Please keep to the lines below from the one with "You are a computer-use agent. Viewport: 640px" through the one with "You are a computer-use agent. Screen", and restate them word for word, ends included.

———

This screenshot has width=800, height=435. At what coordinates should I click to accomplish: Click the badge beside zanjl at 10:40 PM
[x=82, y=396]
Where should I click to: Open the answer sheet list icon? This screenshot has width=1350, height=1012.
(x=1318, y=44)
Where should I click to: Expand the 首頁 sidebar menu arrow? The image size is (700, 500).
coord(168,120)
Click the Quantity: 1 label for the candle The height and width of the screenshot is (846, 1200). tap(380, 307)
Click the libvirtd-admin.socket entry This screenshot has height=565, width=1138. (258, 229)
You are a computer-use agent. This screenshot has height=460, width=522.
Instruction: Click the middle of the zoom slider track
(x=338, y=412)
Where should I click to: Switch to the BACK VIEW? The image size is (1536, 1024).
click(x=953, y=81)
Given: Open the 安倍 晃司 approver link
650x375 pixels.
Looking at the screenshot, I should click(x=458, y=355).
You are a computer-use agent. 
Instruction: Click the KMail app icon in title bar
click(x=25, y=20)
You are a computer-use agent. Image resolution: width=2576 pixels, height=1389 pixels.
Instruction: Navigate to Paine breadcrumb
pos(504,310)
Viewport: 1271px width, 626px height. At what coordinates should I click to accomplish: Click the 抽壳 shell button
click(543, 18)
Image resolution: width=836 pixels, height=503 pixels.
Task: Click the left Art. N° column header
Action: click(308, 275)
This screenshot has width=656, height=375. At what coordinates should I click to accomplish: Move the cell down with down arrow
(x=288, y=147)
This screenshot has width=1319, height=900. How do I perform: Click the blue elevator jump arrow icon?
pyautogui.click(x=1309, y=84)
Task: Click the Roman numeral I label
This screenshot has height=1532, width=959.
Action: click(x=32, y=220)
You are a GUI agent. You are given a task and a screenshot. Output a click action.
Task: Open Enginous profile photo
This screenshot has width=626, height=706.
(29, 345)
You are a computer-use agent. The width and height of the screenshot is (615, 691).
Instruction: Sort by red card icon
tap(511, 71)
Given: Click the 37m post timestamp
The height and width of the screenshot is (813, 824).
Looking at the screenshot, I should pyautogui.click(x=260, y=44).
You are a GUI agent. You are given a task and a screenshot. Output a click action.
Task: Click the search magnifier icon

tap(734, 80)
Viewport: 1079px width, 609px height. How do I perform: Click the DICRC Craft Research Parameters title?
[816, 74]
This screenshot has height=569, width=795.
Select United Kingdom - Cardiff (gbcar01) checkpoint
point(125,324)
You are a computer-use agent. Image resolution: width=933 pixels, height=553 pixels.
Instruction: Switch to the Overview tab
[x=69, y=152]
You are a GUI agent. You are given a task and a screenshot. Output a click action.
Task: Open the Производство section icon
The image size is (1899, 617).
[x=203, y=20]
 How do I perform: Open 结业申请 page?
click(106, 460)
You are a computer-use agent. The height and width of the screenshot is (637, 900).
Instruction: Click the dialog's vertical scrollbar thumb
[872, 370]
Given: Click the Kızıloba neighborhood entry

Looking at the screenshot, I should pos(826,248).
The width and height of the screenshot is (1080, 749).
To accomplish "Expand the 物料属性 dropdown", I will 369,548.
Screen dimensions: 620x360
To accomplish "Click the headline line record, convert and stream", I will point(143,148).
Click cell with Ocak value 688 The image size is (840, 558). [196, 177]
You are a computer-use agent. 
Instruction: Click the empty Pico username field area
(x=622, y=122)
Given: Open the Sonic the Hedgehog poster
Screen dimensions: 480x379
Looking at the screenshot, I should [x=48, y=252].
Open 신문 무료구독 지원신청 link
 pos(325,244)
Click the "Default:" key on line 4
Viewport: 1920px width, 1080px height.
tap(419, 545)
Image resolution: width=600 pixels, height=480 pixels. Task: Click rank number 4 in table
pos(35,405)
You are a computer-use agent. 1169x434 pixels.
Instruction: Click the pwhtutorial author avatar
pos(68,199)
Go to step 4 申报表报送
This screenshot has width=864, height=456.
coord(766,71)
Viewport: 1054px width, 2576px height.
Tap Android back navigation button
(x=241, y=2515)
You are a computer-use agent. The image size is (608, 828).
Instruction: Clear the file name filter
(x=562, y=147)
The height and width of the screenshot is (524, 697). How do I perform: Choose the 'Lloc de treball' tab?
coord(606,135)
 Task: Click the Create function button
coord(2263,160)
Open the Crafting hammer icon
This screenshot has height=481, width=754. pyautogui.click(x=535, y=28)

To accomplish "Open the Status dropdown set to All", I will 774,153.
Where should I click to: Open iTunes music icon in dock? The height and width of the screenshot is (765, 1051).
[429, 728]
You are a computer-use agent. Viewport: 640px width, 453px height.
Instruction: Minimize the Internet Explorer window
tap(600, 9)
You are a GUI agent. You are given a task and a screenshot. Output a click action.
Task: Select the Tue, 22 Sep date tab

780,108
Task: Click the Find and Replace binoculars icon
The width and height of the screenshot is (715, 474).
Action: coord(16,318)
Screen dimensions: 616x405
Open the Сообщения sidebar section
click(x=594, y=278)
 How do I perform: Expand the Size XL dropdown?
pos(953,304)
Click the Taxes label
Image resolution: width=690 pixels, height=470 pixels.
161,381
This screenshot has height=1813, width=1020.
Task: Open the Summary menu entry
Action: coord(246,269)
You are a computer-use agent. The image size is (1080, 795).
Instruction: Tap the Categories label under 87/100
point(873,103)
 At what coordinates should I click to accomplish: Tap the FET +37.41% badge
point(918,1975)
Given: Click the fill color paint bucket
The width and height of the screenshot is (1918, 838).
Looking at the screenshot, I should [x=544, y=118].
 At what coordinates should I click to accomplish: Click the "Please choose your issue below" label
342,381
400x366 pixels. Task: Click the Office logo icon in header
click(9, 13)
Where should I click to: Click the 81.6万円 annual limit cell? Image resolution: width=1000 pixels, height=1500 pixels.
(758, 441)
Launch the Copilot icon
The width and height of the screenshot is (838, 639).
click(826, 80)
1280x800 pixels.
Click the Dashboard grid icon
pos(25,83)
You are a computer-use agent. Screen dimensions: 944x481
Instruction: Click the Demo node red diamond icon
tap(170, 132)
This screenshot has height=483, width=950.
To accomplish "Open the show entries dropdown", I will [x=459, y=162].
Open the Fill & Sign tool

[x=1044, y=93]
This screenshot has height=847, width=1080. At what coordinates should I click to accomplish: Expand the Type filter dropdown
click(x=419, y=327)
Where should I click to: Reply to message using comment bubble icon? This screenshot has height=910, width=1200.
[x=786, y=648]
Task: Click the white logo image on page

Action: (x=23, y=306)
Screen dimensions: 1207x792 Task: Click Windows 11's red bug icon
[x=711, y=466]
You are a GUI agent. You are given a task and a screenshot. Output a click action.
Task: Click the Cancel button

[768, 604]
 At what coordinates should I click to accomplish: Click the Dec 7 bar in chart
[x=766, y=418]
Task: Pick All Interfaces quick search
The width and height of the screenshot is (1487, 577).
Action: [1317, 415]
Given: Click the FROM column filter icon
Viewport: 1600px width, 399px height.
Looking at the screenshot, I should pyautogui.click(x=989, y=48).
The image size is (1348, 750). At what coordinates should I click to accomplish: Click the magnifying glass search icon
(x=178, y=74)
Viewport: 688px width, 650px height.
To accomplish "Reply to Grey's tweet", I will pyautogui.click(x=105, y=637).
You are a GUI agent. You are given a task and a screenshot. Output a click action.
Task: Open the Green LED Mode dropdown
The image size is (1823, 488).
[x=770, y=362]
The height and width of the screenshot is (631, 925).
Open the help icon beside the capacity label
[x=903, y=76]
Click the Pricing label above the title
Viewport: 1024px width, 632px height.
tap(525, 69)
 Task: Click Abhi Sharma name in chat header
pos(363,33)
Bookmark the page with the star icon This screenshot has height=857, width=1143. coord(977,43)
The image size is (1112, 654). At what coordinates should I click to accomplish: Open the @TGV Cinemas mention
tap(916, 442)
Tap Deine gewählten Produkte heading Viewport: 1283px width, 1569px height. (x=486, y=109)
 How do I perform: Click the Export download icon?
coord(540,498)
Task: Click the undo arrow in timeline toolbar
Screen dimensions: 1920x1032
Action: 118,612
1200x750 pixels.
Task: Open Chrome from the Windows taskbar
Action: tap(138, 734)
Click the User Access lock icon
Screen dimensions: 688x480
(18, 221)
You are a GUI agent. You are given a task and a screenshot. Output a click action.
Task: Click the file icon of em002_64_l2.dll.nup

———

### ANSWER TO THE PROBLEM
You are a computer-use agent. Viewport: 640px width, 453px height.
Instruction: Minimize the Internet Explorer window
tap(600, 9)
You are a GUI agent. You are given a task and a screenshot. Output a click action.
Task: Select the Tue, 22 Sep date tab

780,108
Task: Click the Find and Replace binoculars icon
The width and height of the screenshot is (715, 474).
Action: coord(16,318)
Screen dimensions: 616x405
Open the Сообщения sidebar section
click(x=594, y=278)
 How do I perform: Expand the Size XL dropdown?
pos(953,304)
Click the Taxes label
Image resolution: width=690 pixels, height=470 pixels.
161,381
This screenshot has height=1813, width=1020.
Task: Open the Summary menu entry
Action: coord(246,269)
You are a computer-use agent. The image size is (1080, 795).
Instruction: Tap the Categories label under 87/100
point(873,103)
 At what coordinates should I click to accomplish: Tap the FET +37.41% badge
point(918,1975)
Given: Click the fill color paint bucket
The width and height of the screenshot is (1918, 838).
Looking at the screenshot, I should [x=544, y=118].
 At what coordinates should I click to accomplish: Click the "Please choose your issue below" label
342,381
400x366 pixels. Task: Click the Office logo icon in header
click(9, 13)
Where should I click to: Click the 81.6万円 annual limit cell? Image resolution: width=1000 pixels, height=1500 pixels.
(758, 441)
Launch the Copilot icon
The width and height of the screenshot is (838, 639).
click(826, 80)
1280x800 pixels.
Click the Dashboard grid icon
pos(25,83)
You are a computer-use agent. Screen dimensions: 944x481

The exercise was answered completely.